Controversial depiction

In the first episode, Lee introduces Burleson as having rodeos, barbecues and "more churches than cows."

"Everyone in this town looks, acts and thinks the same, and they don't take too kindly to anyone that isn't a blond Texas Barbie doll," she says on the show.

Burleson Mayor Kenneth Shetter takes offense at most of Lee's descriptions. Shetter has only seen a few clips and descriptions online but is so far unimpressed and frustrated.

"Never in my life would I have said that about our community," he said. "It wasn't true 20 years ago when I was in school, and it certainly isn't true today. ... The show is terribly unfair and irresponsible."

Shetter said his town of about 34,000 is a diverse, growing community with generous people.

Lee said she's gotten positive and negative reactions. The teen, who now attends college in Brooklyn, N.Y., said the show should be considered in the light-hearted way it was intended.

"It is my opinion, and it's not to say I don't love Burleson, because I do," Lee said. "It's my hometown. But like a lot of teens, you have big dreams, and you just want to get out."

'Entertaining but not real'

The premise of the show is how Lee went from a bubbly, Texas blonde to an artsy, comic-reading youth with angst and a unique fashion sense, courtesy of McCart Thrift Center. The episodes center around typical high school situations -- nursing a schoolgirl crush, trying out for the talent show and confronting a nemesis.

Some Burleson youths admit that it's hard not to watch a show based in their hometown, as they try to spot their friends, favorite town hangouts or even themselves.

They are also quick to comment in blogs on misleading sequences, such as a Valentine's Day-related scene they say was shot in May and scenes shot in Fort Worth or elsewhere but are implied to be in Burleson.
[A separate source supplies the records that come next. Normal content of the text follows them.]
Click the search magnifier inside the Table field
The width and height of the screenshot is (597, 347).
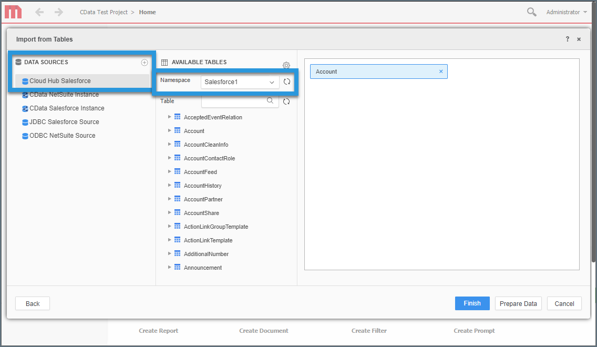click(270, 100)
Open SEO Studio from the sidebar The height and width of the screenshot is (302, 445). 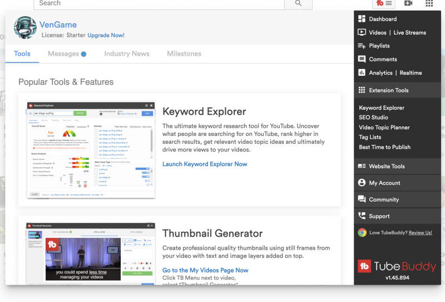coord(373,118)
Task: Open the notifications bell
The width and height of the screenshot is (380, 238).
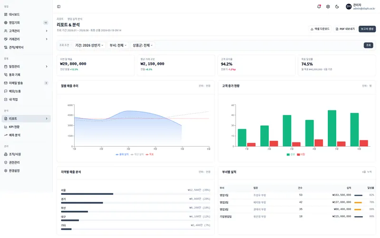Action: [x=319, y=7]
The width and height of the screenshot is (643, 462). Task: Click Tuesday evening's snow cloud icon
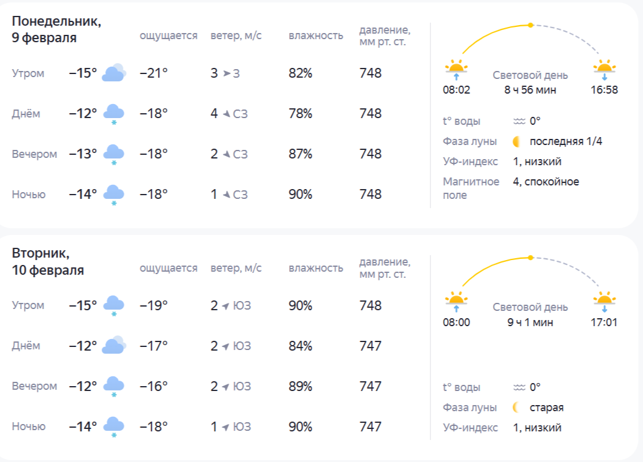(x=114, y=387)
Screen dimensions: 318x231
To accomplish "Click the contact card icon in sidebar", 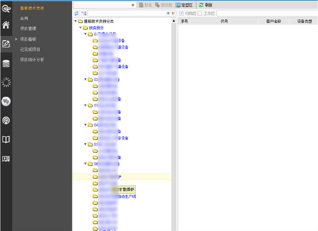I will [x=6, y=159].
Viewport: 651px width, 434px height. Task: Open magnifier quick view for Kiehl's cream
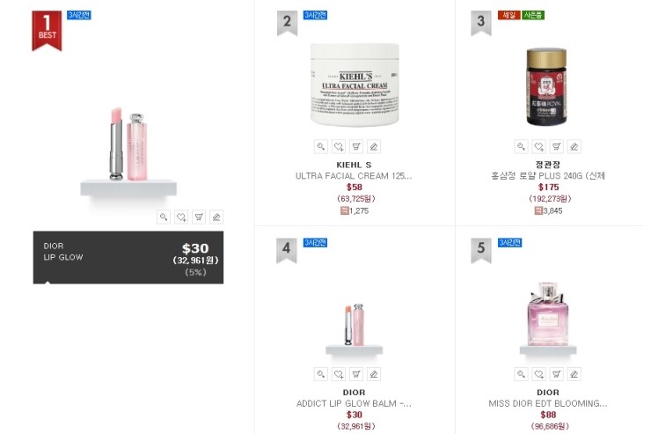[321, 147]
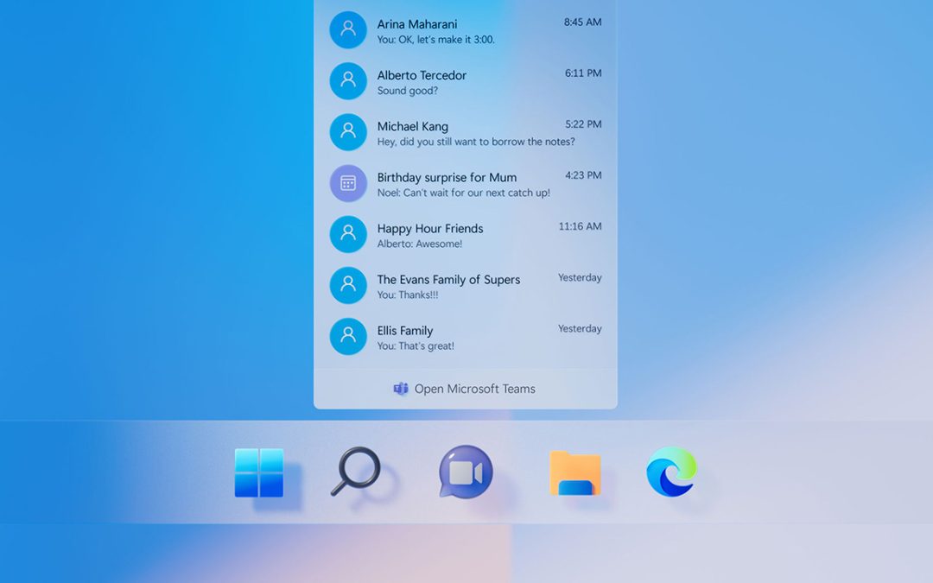Select the Happy Hour Friends conversation
This screenshot has height=583, width=933.
(449, 234)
"It's really entertaining, but it's not real," said Heather Zumwalt, who graduated from Burleson High School a year before the filming. "It's just funny the way it is all put together, kind of like the high school version of The Office."

The teens on the show, however, insist that it is real. Taylor Terry, who is now a senior at Burleson High, said the show focuses on the teens -- not the school or the town.

"We're just trying to portray ourselves," she said.

Terry said she doesn't think the show has had any lasting effect on the campus. "It's completely the same. It's Burleson High School."

Crews filmed at the school, around town and at school-related events throughout last year.

And while the show is definitely a talker among the town's teens, grown-ups don't seem to be spending much time on it.

A brief survey of adults during a recent afternoon in Burleson did not yield one who had seen the show. Most had not heard of it.

Resident Jerry Henderson, 49, didn't like what he learned once he did. Henderson is protective of his town's image since moving there in 1960, when Texas 174 was a dirt road lined with hay fields. Today the busy road is crowded with commercial development, retail stores and, yes, even a Starbucks.

"It's a little Arlington," he said. "It's progressing and growing so fast."

Bryson Gilreath, 19, a potential love interest of Lee's on the show, said he was glad that the show highlighted aspects of Burleson such as the Old Town historic district.

"The small-town things we have are what make Burleson so great," he said. "We have cool stuff downtown."